As far as today’s news is concerned, our colleagues put together an intense look at Philadelphia’s history of police brutality against Black people. It’s an absolute must-read, especially in light of the civil unrest in the city and across the nation over the last couple of months.
Philadelphia has a long history of police brutality, with Black people being the victims of the brunt of it. And you can’t begin to comprehend that frustration without understanding our past. In short, it didn’t start with George Floyd. Our colleagues Dain Saint, Craig R. McCoy, Tommy Rowan, and Valerie Russ compiled the key moments in the painful history of police violence against Philadelphia’s Black community. They covered 190 years in stunning detail, cataloging the legacy of discriminatory law enforcement practices in Philadelphia.
From the 1830s to 2020, here’s a glimpse at what our colleagues covered:
🔵 In May of 1838, a white mob broke into and burned a building constructed by antislavery groups. Police stood by watching and firefighters sprayed other buildings but let the new hall burn down. The mob also burned down the Shelter for Colored Orphans. Police did not arrest anyone for setting the fires.
🔵 More than 180 years later, people in Philly took to the streets to unite against police brutality under the banner of Black Lives Matter. During the first weeks of protests, police stood by while a group of armed white vigilantes roamed the streets of Fishtown. Police also teargassed protesters marching on I-676 and in predominantly Black West Philly.

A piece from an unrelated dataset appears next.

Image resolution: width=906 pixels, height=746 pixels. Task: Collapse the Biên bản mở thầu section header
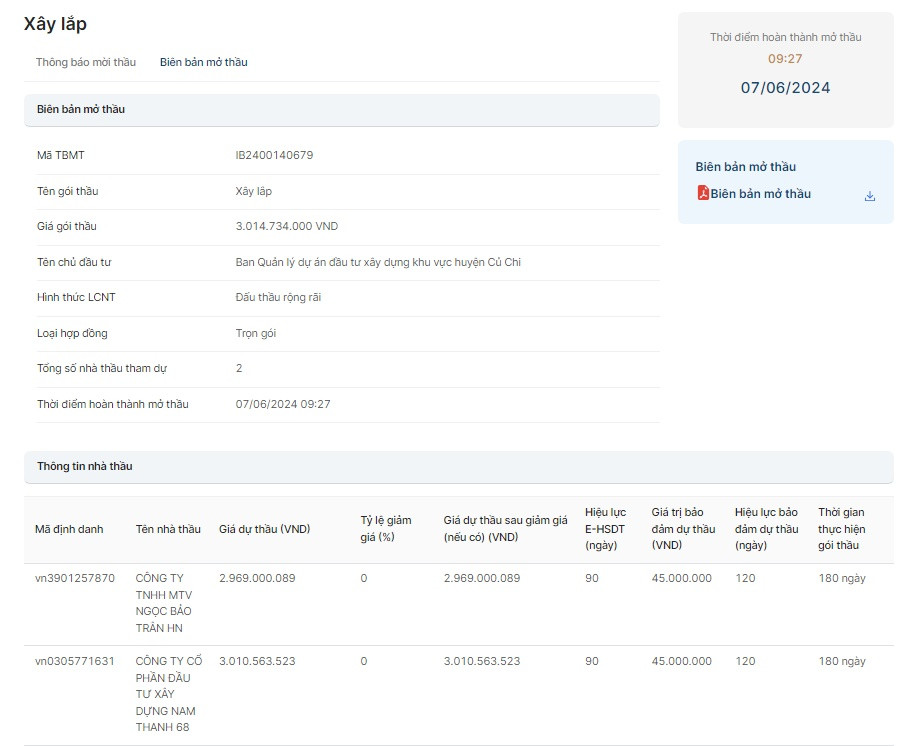pos(341,110)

A New Jersey task force found that companies took advantage of the state’s multibillion-dollar tax incentive program — and the consultants who managed those negotiations had close ties with state officials. In short, investigators found that companies won tax breaks to keep jobs in New Jersey, but those companies were often not actually at risk of leaving the state.
The task force ultimately recommended that the state’s Economic Development Authority suspend, terminate, or review $578 million worth of tax credits.
We love this Fairmount sidewalk comic strip. Thanks for brightening our day, @philly_stoops.
Tag your Instagram posts or tweets with #OurPhilly and we’ll pick our favorite each day to feature in this newsletter and give you a shout-out!
“We say we care about youngsters and acknowledge that they are our future, but illegal guns proliferate on our streets and babies fall asleep with the sound of gunfire in the background.” — writes columnist Jenice Armstrong about the three children who were shot in separate incidents this past Sunday.